Format the portion of the listing below that opens with the line containing "Task: Click the X" and closes with the line containing "Sort table by", both included, as a Markdown table with the columns No. and Line, leaving out blank lines.

---------- SOURCE MATERIAL ----------

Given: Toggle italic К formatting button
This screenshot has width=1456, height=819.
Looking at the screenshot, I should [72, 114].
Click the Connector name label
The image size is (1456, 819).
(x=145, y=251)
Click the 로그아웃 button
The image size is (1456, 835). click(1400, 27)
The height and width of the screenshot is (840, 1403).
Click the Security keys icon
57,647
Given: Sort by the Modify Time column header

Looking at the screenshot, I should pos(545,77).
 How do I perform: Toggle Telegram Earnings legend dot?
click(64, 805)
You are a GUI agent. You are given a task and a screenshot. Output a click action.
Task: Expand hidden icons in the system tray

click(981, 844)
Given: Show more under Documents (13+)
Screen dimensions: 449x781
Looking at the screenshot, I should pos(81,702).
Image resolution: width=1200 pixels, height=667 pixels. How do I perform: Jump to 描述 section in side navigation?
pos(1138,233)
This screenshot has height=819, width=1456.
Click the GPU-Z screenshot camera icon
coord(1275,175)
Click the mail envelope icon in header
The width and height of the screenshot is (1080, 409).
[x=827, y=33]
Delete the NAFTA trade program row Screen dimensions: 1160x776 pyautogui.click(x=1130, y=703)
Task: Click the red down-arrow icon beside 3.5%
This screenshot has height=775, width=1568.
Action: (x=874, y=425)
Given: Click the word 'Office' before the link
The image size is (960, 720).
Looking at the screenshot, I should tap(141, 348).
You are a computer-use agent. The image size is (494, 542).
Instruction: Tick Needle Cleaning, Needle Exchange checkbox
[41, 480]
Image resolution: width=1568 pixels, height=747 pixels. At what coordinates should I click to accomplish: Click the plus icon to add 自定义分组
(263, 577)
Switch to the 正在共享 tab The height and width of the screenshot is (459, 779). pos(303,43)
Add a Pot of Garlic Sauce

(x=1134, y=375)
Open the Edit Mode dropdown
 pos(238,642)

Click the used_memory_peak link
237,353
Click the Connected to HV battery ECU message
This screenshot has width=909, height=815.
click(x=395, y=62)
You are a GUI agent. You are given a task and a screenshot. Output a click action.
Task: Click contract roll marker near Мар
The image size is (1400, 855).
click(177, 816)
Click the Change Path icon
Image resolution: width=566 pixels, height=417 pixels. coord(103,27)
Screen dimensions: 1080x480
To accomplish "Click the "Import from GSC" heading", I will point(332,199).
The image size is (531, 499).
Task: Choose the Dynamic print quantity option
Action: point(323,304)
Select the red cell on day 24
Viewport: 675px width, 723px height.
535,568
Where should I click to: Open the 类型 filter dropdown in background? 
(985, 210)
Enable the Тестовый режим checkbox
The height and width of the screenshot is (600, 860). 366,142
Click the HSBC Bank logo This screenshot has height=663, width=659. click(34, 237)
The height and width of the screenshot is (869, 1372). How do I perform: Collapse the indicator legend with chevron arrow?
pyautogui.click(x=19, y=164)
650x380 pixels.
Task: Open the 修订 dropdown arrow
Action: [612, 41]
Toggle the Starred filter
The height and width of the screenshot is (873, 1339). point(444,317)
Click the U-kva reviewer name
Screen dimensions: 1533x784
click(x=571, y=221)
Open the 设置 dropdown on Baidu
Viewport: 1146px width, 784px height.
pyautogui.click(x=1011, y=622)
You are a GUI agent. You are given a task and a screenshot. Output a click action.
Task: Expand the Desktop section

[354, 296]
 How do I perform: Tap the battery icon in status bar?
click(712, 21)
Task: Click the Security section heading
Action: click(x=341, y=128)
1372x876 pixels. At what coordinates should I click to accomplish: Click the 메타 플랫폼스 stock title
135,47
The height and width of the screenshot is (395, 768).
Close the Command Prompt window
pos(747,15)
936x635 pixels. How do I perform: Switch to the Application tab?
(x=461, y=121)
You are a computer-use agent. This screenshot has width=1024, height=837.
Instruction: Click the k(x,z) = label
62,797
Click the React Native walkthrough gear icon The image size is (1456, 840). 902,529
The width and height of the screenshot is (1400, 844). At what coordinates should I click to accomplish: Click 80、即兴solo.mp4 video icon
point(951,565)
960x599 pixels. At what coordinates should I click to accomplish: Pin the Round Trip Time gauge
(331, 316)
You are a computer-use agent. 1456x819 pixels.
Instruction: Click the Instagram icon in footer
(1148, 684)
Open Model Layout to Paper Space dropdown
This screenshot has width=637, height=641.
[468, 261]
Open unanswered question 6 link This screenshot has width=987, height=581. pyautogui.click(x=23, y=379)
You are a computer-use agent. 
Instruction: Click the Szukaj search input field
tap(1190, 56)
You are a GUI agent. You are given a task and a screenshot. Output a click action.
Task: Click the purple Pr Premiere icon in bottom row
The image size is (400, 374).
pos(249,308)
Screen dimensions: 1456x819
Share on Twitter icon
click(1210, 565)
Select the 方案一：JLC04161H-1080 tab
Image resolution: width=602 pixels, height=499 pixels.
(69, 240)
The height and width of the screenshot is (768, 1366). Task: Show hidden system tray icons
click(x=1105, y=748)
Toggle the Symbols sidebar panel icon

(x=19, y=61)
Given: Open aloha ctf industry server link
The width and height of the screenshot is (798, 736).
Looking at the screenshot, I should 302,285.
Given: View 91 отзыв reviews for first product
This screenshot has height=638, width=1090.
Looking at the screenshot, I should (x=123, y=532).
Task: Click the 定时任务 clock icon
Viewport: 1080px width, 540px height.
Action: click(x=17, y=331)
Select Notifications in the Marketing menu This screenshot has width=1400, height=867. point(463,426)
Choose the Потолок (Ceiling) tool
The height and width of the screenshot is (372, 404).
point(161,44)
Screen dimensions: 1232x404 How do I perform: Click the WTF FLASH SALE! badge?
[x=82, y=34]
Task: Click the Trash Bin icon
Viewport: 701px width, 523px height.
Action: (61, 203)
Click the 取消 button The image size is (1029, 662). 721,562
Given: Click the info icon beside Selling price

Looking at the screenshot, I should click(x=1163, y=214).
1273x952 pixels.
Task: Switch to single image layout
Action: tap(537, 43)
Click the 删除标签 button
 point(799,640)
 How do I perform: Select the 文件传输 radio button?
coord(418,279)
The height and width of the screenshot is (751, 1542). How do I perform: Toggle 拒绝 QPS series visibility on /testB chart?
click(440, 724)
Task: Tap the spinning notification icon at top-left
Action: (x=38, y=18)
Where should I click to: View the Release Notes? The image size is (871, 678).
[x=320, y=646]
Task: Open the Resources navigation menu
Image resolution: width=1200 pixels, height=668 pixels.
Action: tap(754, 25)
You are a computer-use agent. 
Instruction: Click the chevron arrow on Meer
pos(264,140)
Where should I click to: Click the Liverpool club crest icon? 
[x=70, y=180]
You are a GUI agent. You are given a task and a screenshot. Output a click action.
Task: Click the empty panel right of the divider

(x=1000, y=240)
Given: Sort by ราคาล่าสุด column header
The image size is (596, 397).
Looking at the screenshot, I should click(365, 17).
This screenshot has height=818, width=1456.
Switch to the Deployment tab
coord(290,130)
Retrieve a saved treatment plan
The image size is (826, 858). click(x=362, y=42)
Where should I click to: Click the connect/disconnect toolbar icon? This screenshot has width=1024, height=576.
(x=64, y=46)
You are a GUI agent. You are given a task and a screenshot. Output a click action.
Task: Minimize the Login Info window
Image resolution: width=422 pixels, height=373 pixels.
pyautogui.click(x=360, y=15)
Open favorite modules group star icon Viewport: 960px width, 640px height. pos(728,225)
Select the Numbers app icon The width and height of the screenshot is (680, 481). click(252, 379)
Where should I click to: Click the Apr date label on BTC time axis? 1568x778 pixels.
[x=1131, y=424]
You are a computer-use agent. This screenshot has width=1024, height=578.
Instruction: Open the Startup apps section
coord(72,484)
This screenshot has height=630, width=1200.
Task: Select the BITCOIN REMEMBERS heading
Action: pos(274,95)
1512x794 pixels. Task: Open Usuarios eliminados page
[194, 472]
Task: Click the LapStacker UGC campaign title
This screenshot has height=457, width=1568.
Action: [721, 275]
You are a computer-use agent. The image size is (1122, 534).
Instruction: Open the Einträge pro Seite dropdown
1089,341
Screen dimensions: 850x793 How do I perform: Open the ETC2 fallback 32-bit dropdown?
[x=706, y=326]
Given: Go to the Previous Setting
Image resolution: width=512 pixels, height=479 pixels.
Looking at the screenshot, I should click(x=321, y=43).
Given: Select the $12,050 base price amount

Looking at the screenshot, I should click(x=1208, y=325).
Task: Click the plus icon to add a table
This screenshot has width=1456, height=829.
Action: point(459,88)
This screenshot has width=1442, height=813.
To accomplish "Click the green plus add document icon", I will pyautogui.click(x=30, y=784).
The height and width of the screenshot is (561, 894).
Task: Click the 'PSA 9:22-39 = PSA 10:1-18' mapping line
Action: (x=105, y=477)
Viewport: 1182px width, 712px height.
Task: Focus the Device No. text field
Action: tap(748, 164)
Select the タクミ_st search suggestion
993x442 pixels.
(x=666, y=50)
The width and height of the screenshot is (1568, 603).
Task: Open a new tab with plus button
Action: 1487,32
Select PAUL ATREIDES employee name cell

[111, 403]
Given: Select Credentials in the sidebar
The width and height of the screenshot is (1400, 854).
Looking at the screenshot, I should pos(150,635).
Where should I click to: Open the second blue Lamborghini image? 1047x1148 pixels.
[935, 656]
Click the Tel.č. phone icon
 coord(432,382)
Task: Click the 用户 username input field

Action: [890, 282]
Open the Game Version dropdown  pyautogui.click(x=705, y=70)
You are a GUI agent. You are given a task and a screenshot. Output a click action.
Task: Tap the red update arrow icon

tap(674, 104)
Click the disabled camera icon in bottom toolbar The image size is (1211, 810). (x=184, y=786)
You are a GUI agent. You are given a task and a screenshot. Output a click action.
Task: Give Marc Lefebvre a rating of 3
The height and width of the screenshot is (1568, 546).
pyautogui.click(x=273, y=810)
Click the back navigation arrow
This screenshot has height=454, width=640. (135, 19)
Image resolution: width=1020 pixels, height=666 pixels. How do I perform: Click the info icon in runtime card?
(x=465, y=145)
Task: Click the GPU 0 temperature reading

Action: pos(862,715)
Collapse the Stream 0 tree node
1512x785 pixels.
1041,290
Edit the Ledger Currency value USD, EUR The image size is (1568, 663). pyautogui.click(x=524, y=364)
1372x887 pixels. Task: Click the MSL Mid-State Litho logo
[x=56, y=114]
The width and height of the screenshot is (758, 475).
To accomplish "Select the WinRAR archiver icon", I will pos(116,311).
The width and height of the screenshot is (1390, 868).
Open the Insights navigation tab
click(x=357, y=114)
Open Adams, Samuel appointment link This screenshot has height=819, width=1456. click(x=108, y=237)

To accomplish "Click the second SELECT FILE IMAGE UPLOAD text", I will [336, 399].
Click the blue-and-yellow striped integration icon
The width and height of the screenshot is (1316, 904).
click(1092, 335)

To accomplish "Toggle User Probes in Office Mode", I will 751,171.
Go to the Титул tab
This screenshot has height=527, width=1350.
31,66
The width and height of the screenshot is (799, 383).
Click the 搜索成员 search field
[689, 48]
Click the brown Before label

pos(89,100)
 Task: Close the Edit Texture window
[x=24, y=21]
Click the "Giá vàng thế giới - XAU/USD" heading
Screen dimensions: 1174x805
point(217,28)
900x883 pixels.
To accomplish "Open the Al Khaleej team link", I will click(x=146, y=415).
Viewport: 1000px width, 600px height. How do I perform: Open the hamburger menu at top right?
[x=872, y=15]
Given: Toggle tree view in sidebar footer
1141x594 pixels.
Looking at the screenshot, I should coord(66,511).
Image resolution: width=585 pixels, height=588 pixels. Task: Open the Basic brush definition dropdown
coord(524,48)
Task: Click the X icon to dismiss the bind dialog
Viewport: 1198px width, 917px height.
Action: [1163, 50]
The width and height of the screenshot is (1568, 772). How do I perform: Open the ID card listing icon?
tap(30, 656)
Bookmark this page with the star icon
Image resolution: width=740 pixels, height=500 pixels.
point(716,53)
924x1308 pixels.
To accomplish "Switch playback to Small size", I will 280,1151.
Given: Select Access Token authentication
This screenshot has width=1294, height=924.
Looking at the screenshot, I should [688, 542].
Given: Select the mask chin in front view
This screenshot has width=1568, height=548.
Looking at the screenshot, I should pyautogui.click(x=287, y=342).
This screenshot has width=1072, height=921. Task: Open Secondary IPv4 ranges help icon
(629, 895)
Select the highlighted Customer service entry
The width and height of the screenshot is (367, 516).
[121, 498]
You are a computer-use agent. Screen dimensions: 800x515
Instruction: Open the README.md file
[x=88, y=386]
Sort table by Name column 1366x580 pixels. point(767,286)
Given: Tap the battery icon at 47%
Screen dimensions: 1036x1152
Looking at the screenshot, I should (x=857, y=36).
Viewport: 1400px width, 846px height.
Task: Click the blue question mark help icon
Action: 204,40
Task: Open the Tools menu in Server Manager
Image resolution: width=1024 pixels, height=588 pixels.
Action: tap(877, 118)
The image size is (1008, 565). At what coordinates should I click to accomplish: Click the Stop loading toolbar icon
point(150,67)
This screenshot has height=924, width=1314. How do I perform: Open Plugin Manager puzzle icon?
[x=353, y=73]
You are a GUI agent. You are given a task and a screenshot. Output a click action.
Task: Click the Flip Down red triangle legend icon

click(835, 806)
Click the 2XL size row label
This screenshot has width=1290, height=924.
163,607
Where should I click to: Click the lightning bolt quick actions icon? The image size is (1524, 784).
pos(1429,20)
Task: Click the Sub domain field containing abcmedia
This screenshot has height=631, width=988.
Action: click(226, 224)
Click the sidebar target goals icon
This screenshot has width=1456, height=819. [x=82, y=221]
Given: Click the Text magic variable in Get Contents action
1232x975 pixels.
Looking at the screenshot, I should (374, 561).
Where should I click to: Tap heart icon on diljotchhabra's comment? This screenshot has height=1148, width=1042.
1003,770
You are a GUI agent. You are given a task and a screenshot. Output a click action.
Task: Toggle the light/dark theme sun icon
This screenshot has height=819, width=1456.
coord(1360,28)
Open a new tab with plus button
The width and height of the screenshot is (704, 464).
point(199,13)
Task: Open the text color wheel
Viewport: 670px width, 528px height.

----------

WRITTEN ANSWER:
| No. | Line |
|---|---|
| 1 | Task: Click the X icon to dismiss the bind dialog |
| 2 | Viewport: 1198px width, 917px height. |
| 3 | Action: [1163, 50] |
| 4 | The width and height of the screenshot is (1568, 772). How do I perform: Open the ID card listing icon? |
| 5 | tap(30, 656) |
| 6 | Bookmark this page with the star icon |
| 7 | Image resolution: width=740 pixels, height=500 pixels. |
| 8 | point(716,53) |
| 9 | 924x1308 pixels. |
| 10 | To accomplish "Switch playback to Small size", I will 280,1151. |
| 11 | Given: Select Access Token authentication |
| 12 | This screenshot has width=1294, height=924. |
| 13 | Looking at the screenshot, I should [688, 542]. |
| 14 | Given: Select the mask chin in front view |
| 15 | This screenshot has width=1568, height=548. |
| 16 | Looking at the screenshot, I should pyautogui.click(x=287, y=342). |
| 17 | This screenshot has width=1072, height=921. Task: Open Secondary IPv4 ranges help icon |
| 18 | (629, 895) |
| 19 | Select the highlighted Customer service entry |
| 20 | The width and height of the screenshot is (367, 516). |
| 21 | [121, 498] |
| 22 | You are a computer-use agent. Screen dimensions: 800x515 |
| 23 | Instruction: Open the README.md file |
| 24 | [x=88, y=386] |
| 25 | Sort table by Name column 1366x580 pixels. point(767,286) |